New research shows that 7% of Catholics contribute 80% of all donations and volunteer hours. It’s easy to cater everything to this group. We know they’ll sign-up, they’ll show up, they’ll subscribe, they’ll buy books, they’ll give.

But every Catholic needs to ask this question: what am I doing to reach the other 93%?

In the press conference announcing Fr. Robert Barron as a new auxiliary bishop in Los Angeles, he said, “The most significant challenge facing the Catholic Church today is the attrition of our own people.”

So what am I doing to reach the large majority of inactive Catholics who aren’t frequenting our institutions, who don’t know or care much about Catholicism, and who who have drifted away from the sacraments?

What about those even beyond the 93% who have never identified as Catholic—perhaps they identify as “atheist” or “none”—for whom Catholicism is not even on the radar?

Am I truly engaging them or am I just catering to the already-engaged 7%?

The latter is certainly easier. You’ll receive more praise. You’ll get more pageviews and purchases. It’s undoubtably more comfortable.

This is why there are tons of resources for the 7%. The typical parish has scores of ministries, almost all of which exist for the 7%. The large majority of Catholic books and newspapers are written for the 7%. Almost all Catholics websites are run by and for the 7%.

But the New Evangelization is not fundamentally about the 7%. It’s about the 93%, about drawing them home.

We can’t ignore the 7%—they need evangelizing, too.

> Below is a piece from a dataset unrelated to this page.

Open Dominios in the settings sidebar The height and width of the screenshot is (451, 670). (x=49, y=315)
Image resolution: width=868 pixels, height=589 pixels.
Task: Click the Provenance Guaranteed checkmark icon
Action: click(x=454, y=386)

But the mission of the Church is essentially outward. Evangelistically, it’s centrifugal, not centripetal. It’s about the 93% more than the 7%.

Every Catholic parish, ministry, blogger, and newspaper needs to constantly ask this question: what am I doing for the 93%?

Am I just giving lip service to them or am I structuring my entire work around their conversion?

Am I looking even beyond the 93%, to those on the far end of the religious bell curve?

These should be the driving questions today.

(Note: I’m not exempting myself from these questions. I continually ask them of myself and I’m not always happy with the answers. But these are the questions we need to be asking.)